Is \(x^{2}\)-\(y^{2}\)>0?

Rewriting the stem: Is (x-y)(x+y)>0?

Statement 1) \(x^{2}\)-\(y^{2}\)>(x-y)

Rewriting: (x-y)(x+y)>(x-y)

If (x-y)>0
Dividing both sides by (x-y) we are left with (x+y)>1.

If (x-y)<0
Dividing both sides by (x-y) we are left with (x+y)<1.

Because we don't know if (x-y) is positive, negative or zero, Statement 1 is insufficient.


Statement 2) \(x^{2}\)-\(y^{2}\)<(x+y)

Rewriting: (x-y)(x+y)<(x+y)

If (x+y)>0
Dividing both sides by (x+y) we are left with (x-y)<1.

If (x+y)<0
Dividing both sides by (x+y) we are left with (x-y)>1.

Because we don't know if (x+y) is positive, negative or zero, Statement 2 is insufficient.

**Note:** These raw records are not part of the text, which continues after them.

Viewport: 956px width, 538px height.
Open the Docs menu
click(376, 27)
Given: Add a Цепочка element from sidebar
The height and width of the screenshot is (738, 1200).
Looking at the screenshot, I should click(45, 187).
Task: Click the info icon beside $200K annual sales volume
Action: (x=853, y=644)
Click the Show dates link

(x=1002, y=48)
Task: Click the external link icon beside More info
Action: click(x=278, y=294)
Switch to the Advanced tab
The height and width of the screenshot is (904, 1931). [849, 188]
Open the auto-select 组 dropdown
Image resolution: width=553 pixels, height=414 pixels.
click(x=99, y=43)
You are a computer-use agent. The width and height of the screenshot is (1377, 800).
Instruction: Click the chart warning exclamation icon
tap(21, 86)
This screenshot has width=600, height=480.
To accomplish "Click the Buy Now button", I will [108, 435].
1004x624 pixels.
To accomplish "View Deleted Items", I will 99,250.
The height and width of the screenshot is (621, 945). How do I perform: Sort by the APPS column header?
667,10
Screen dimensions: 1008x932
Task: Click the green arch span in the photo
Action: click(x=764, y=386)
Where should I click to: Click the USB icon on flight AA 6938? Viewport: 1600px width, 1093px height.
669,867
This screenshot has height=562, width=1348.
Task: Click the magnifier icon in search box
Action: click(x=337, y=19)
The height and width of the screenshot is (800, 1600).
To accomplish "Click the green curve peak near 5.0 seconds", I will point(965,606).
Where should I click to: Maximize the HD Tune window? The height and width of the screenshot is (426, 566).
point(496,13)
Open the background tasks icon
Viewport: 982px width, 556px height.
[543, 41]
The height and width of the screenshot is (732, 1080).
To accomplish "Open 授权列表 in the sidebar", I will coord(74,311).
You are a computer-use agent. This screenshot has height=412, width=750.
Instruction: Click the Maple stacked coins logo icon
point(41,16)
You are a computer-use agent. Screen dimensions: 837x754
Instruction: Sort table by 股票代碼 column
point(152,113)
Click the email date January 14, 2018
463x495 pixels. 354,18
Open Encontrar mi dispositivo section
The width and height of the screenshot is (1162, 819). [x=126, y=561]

Statement 1 & 2) We are left with a bunch of possibilities and no way to come to 1 final answer; as such, "C" is insufficient.

E is the answer.


Thanks for the explanation
I dont think we can divide by x-y. since its no where mentioned that x is not equal to y
similarly for the next given statement x can be equal to -y.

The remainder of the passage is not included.